Ook agrarische sector had last van het natte voorjaar
We verwachten in 2024 een daling van de toegevoegde waarde van de land- en tuinbouw met 1,5%. Dit is het gevolg van een lagere productie in vrijwel alle deelsectoren. Voor 2025 verwachten we dat de toegevoegde waarde van de land- en tuinbouw verder daalt met 1,4%. In 2025 voorzien we weliswaar een herstel van de plantaardige productie, maar de veehouderijproductie daalt fors verder.
Plantaardige productie: stabilisatie en herstel in 2025
Het natte weer liet in 2024 (zie figuur 6) zijn sporen na in de omvang van de plantaardige productie. Met name de productie van granen en aardappelen viel in 2024 fors lager uit. In de tuinbouw groeide de productie licht, zowel in de sierteelt- als in de groente- en fruitsector. In deze sectoren hebben ondernemers meer mogelijkheden om negatieve weersinvloeden te compenseren.
Voor 2025 verwachten we binnen de plantaardige sectoren een stabilisatie in de tuinbouw. In de akkerbouw verwachten we een herstel van de productie ten opzichte van de lagere productie in 2024.
Veehouderij en melkveehouderij: aanhoudende krimp
In de dierlijke sectoren zagen we in 2024 een lichte daling van de productie, zowel in de intensieve veehouderij als in de melkveehouderij. De effecten van eerdere opkoopregelingen en de druk op de mestmarkt leiden tot een lagere productie van de veehouderij.

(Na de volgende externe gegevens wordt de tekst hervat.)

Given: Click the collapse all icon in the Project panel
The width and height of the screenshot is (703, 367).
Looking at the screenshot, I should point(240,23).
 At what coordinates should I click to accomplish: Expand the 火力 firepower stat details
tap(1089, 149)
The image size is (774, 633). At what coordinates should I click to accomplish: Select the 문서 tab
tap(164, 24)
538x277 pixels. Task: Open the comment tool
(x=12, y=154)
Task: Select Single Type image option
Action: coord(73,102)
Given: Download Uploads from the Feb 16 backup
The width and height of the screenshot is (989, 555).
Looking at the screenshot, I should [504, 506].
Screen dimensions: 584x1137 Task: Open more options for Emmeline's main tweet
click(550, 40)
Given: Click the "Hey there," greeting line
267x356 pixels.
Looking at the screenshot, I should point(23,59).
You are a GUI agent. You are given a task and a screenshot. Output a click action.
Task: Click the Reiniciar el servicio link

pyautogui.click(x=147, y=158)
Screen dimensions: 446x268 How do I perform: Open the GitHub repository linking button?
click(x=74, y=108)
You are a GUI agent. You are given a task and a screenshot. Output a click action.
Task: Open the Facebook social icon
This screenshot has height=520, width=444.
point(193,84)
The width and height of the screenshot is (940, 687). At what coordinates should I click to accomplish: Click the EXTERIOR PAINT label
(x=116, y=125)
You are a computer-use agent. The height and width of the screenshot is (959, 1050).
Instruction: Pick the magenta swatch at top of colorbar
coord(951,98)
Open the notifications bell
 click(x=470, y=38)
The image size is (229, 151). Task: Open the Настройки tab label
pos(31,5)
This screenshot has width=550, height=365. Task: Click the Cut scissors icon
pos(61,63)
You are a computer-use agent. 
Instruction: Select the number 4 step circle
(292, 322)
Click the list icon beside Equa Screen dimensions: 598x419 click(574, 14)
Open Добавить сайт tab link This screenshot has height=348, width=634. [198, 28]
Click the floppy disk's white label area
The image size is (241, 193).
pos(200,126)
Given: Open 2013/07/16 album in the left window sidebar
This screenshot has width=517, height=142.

Voor 2025 verwachten we binnen de dierlijke sectoren procentueel de grootste daling in de intensieve veehouderijsectoren, met name in de varkenshouderij waar we een teruggang van zo’n 10% verwachten. In absolute zin verwachten we eenzelfde daling van de productie in de melkveehouderij, maar omdat dit een grotere sector is, valt de daling daar procentueel lager uit; die is zo’n 3%.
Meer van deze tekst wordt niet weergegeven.